Write a front-end application

Next, you are going to create an application in JVM COBOL that will access the group item entries of the procedural code in the calclib project which are now exposed as a class and its properties:

  1. Create a new COBOL JVM project - click File > New > COBOL JVM Project.
  2. Specify a name such as OOCalc, and then click Finish.
  3. Create a new JVM COBOL class Class1 in the project - right-click the project and click New > COBOL JVM Class.
  4. Ensure that you specify OOCalc in the Package field, and then click Finish.

    This creates Class1.cbl in your project and opens the file in the editor.

  5. Replace the code in the class with the following code that will access the group items in the procedural code:
           class-id OOCalc.Class1.
           working-storage section.
           78 add-op value '+'.
           78 sub-op value '-'.
           78 mult-op value 'x'.
           78 div-op value '/'. 
           method-id. main static.
           procedure division.
              declare calculation as type Class1
              set calculation to new Class1
              invoke calculation::Add()
           end method.
           method-id Add public.
           local-storage section.
           01 operand type Operands.
           01 CalcOO type Calc.
           01 func-code type FuncCode.
           01 result pic x(4) comp-5.
           procedure division.
           set func-code to new FuncCode()
           set operand to new Operands()
           set operand::Op1 to 1.
           set operand::Op2 to 2.
           set CalcOO to new Calc()
           set func-code::FuncCode to add-op
           invoke CalcOO::Calc(func-code, operand, result)
           display "The result is " result
           end method.
           end class.

    The automatic build fails to compile the code as it does not recognize the types Calc, FuncCode and Operands. To resolve this, you need to add the calclib project to the JVM Build Path for OOCalc.

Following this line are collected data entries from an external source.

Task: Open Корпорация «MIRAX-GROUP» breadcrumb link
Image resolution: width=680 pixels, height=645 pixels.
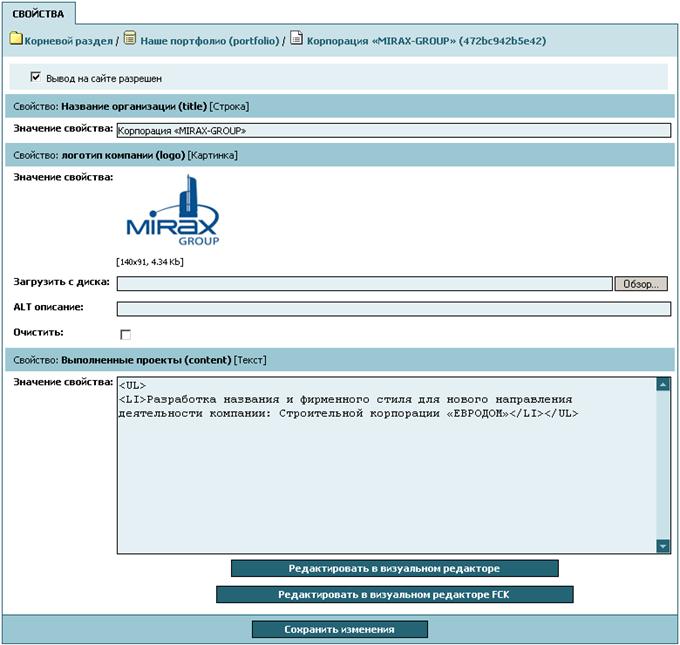Action: [x=426, y=41]
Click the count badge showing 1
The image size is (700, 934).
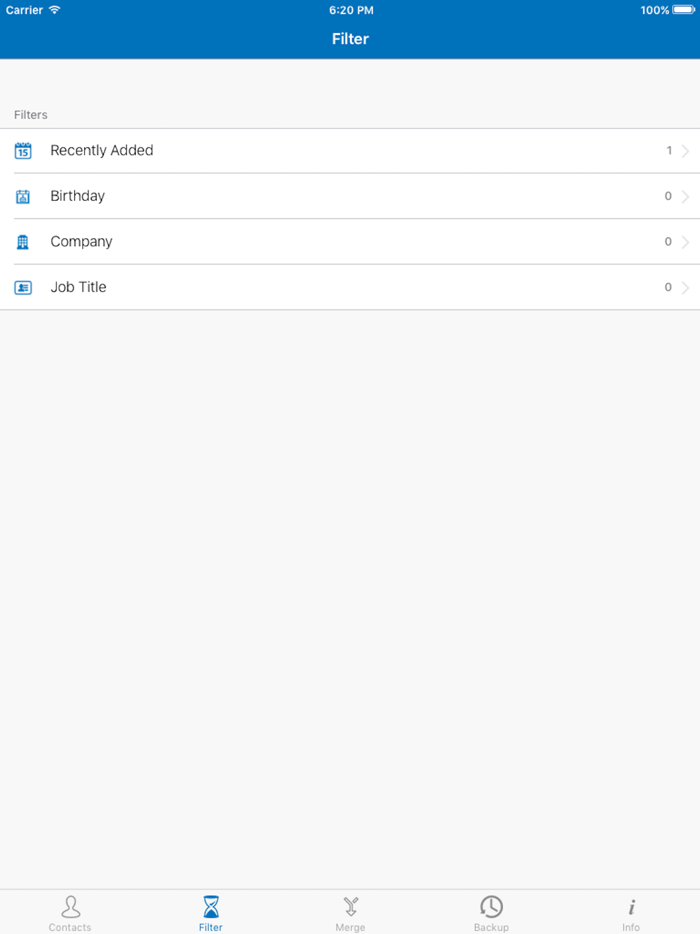coord(668,151)
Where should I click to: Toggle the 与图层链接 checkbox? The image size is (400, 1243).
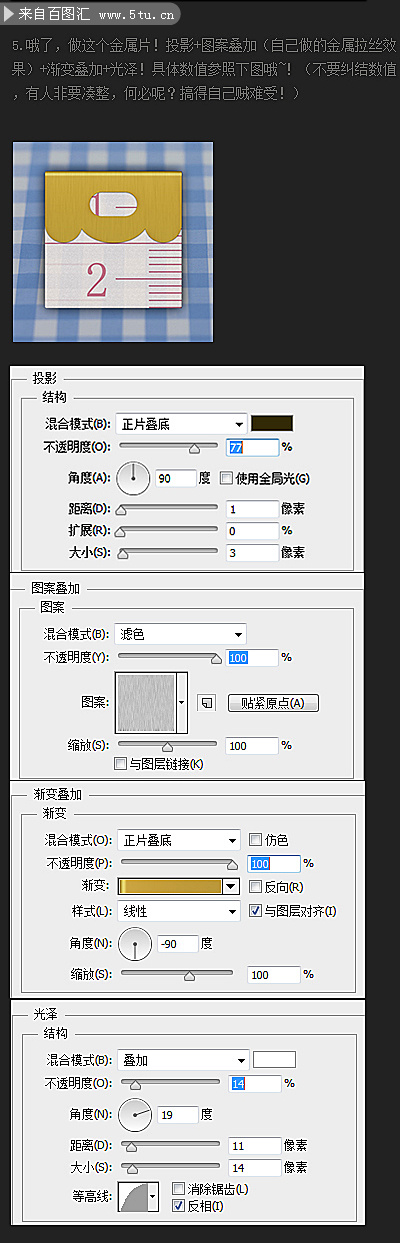pyautogui.click(x=121, y=764)
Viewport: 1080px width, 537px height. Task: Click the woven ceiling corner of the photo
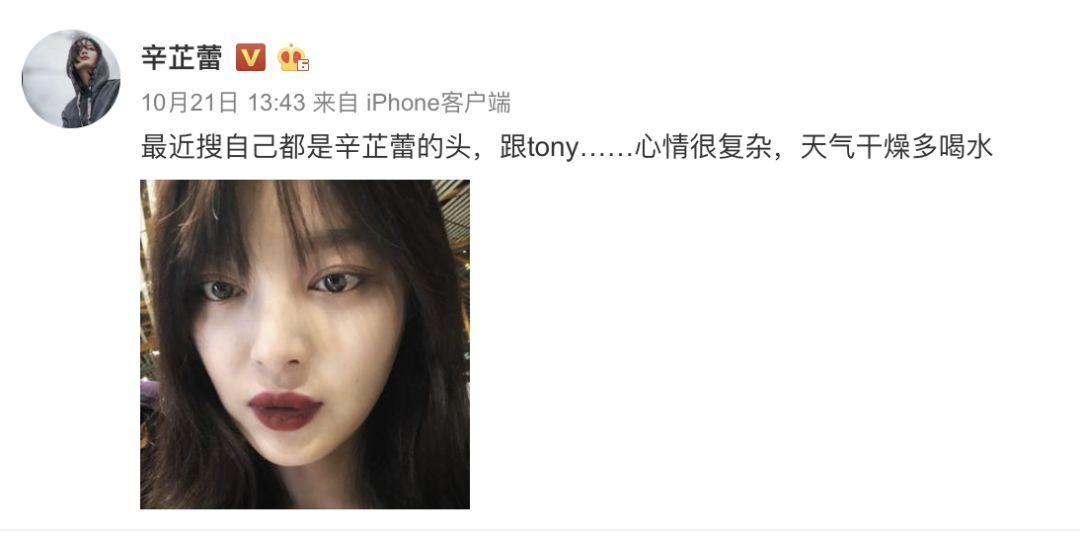click(451, 207)
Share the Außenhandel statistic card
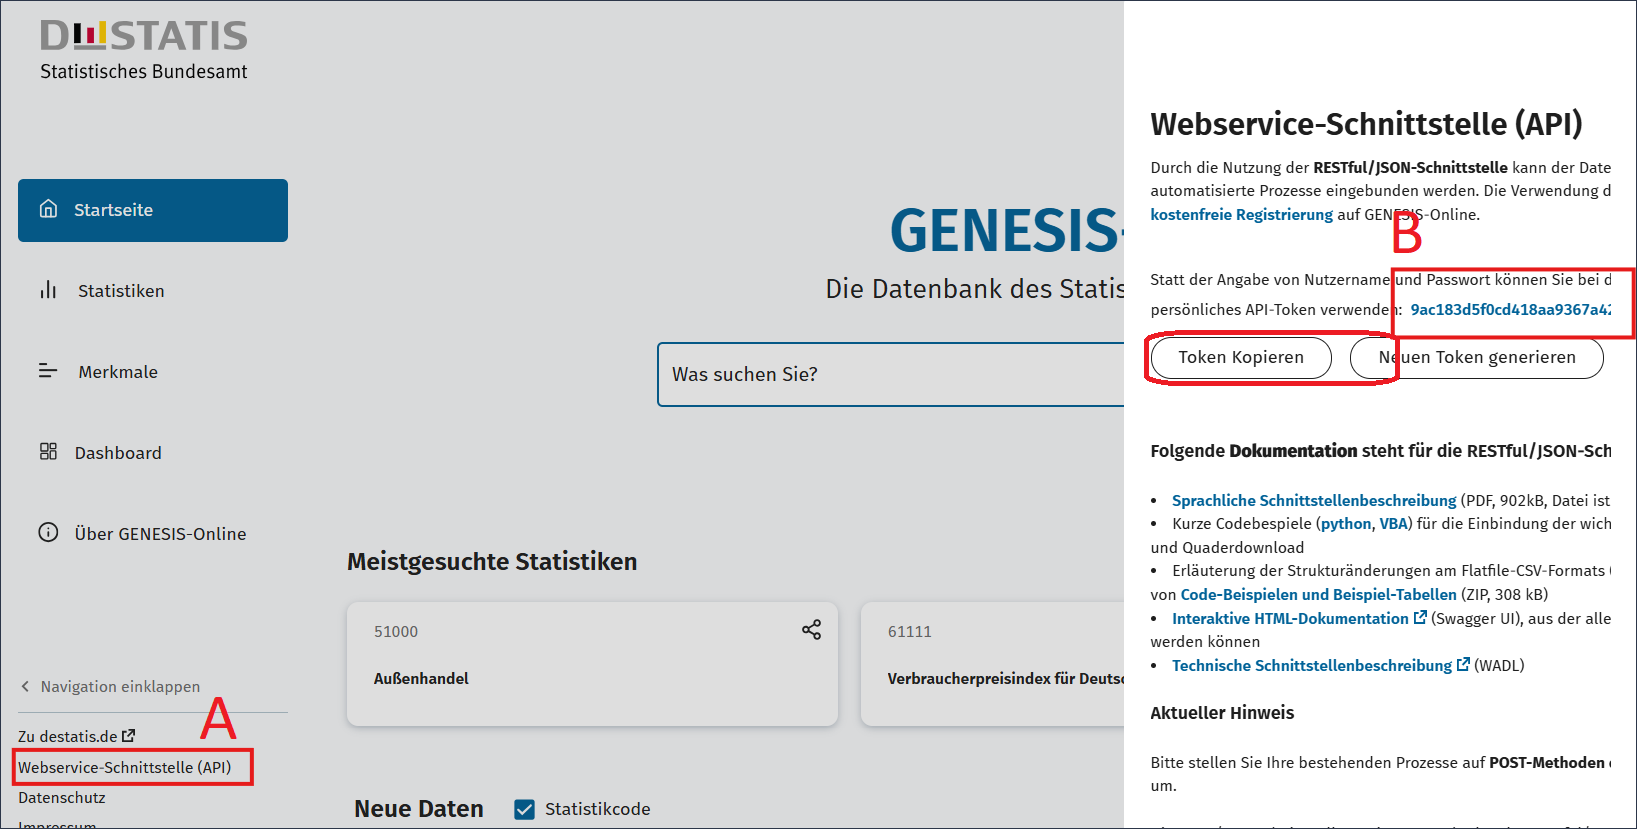The width and height of the screenshot is (1637, 829). coord(811,630)
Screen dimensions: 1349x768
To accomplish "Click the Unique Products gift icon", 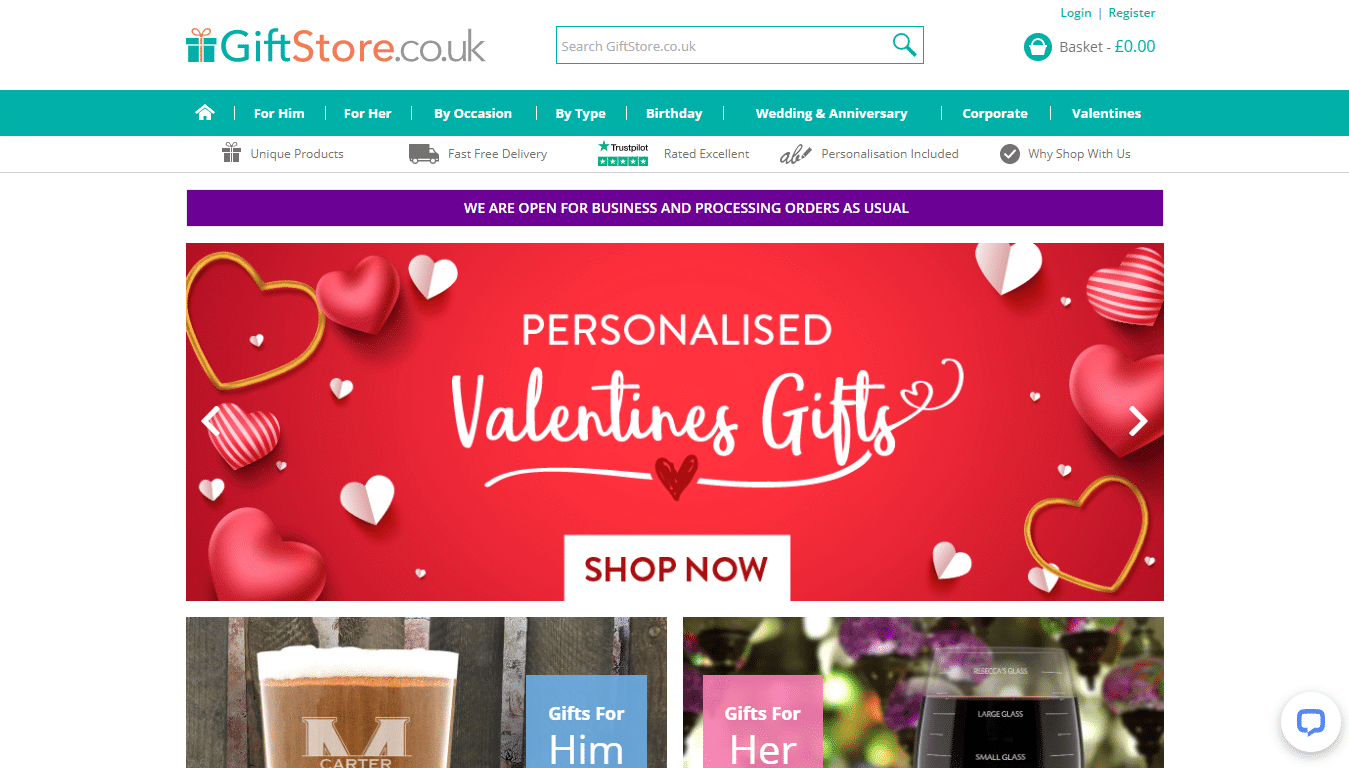I will tap(231, 153).
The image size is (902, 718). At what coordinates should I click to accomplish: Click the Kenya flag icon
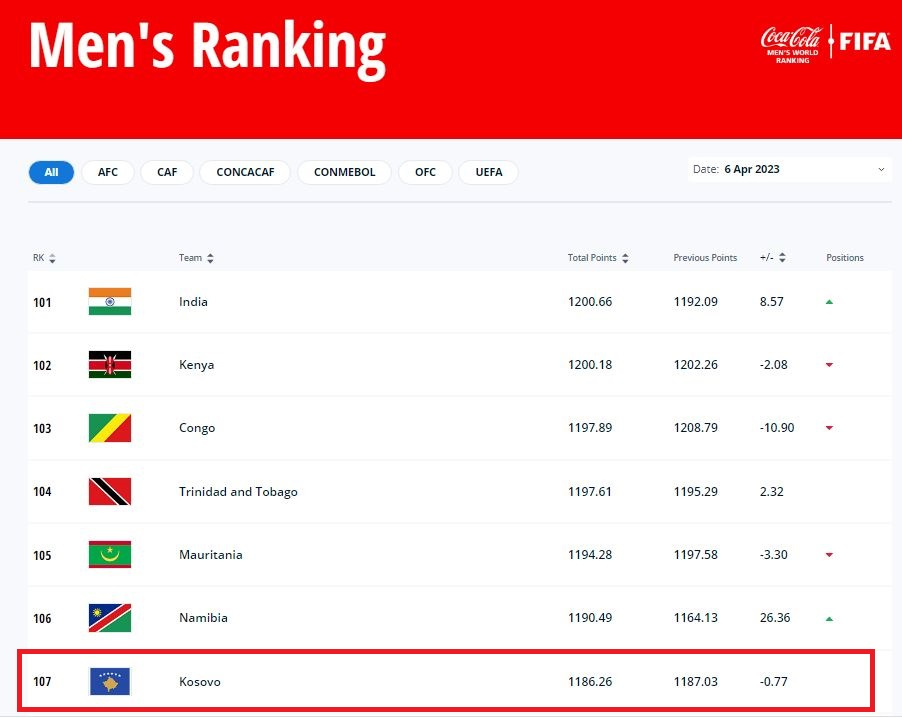[x=110, y=365]
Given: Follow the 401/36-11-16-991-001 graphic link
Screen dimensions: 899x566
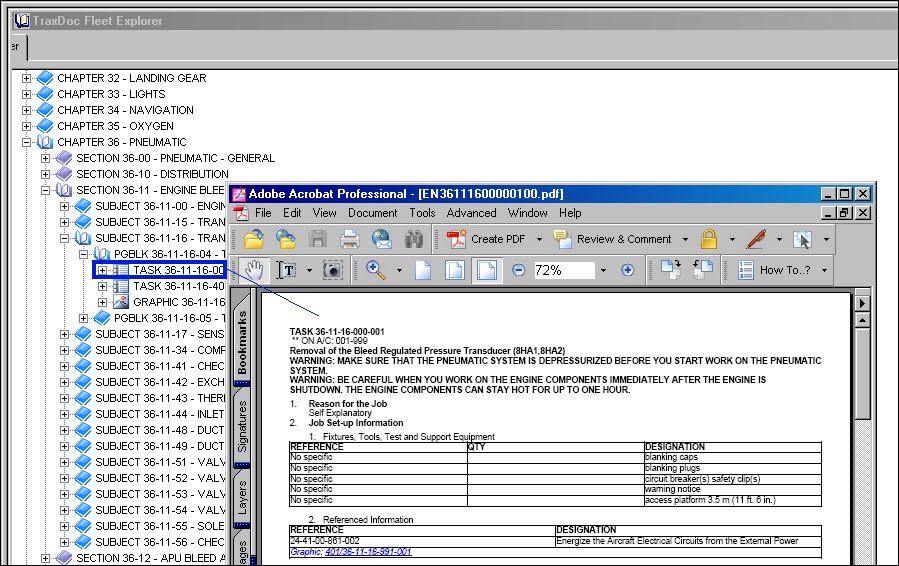Looking at the screenshot, I should pyautogui.click(x=368, y=552).
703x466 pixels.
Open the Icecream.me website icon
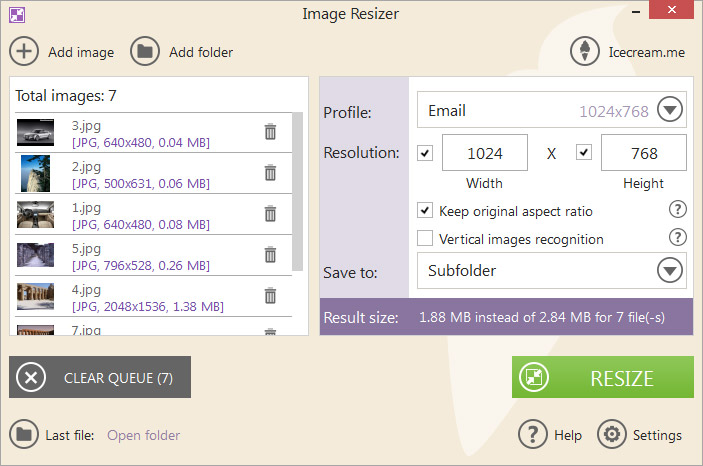pyautogui.click(x=584, y=52)
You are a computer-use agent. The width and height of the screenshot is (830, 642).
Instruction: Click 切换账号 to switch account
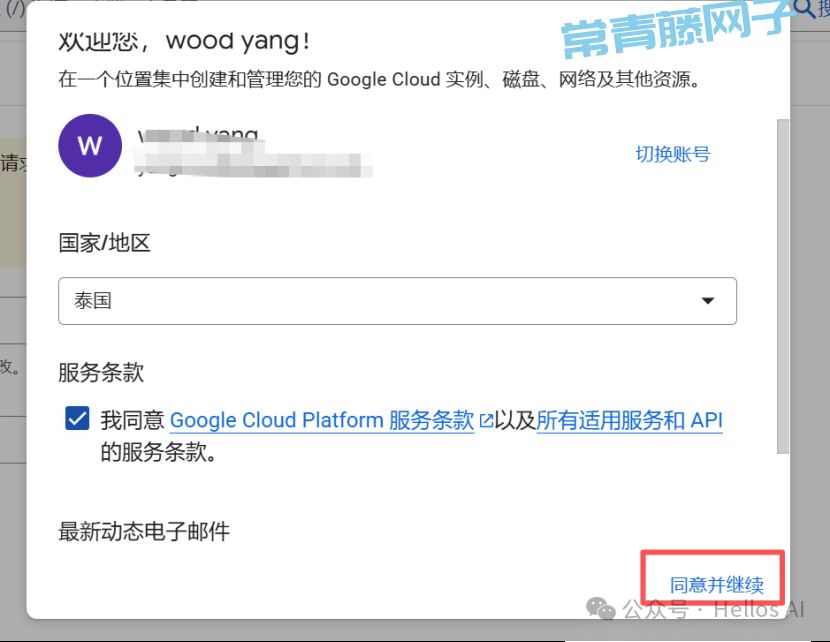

  6. Right-click OOCalc, and click Properties.
  7. Expand Micro Focus, click JVM Build Path.
  8. Click the Projects tab, and then click Add.
  9. Enable the checkbox in front of calclib, and then click OK.

    As calclib is now on the JVM build path for OOCalc, the code in OOCalc now finds the classes defined in calclib and the subsequent build is successful.

    In Class1, you define the static method main which is the main entry point for your program. main defines the object calculation of type Class1, and then executes the Add method of Class1.

    The code defines the method Add that uses as variables the following objects - operand of type Operands (the group item from the procedural program now exposed as a class); CalcOO of type Calc (the procedural program now seen as a class); func-code of type FuncCode (which is how func-code in the procedural program is exposed).

    You then create instances of func-code, operand, and CalcOO, give values to op-1 and op-2 in the procedural program, specify that you would like to invoke the add-op operation, and invoke the procedural code using func-code, operand and result as parameters to perform the arithmetic calculation - invoke CalcOO::Calc(func-code, operand, result).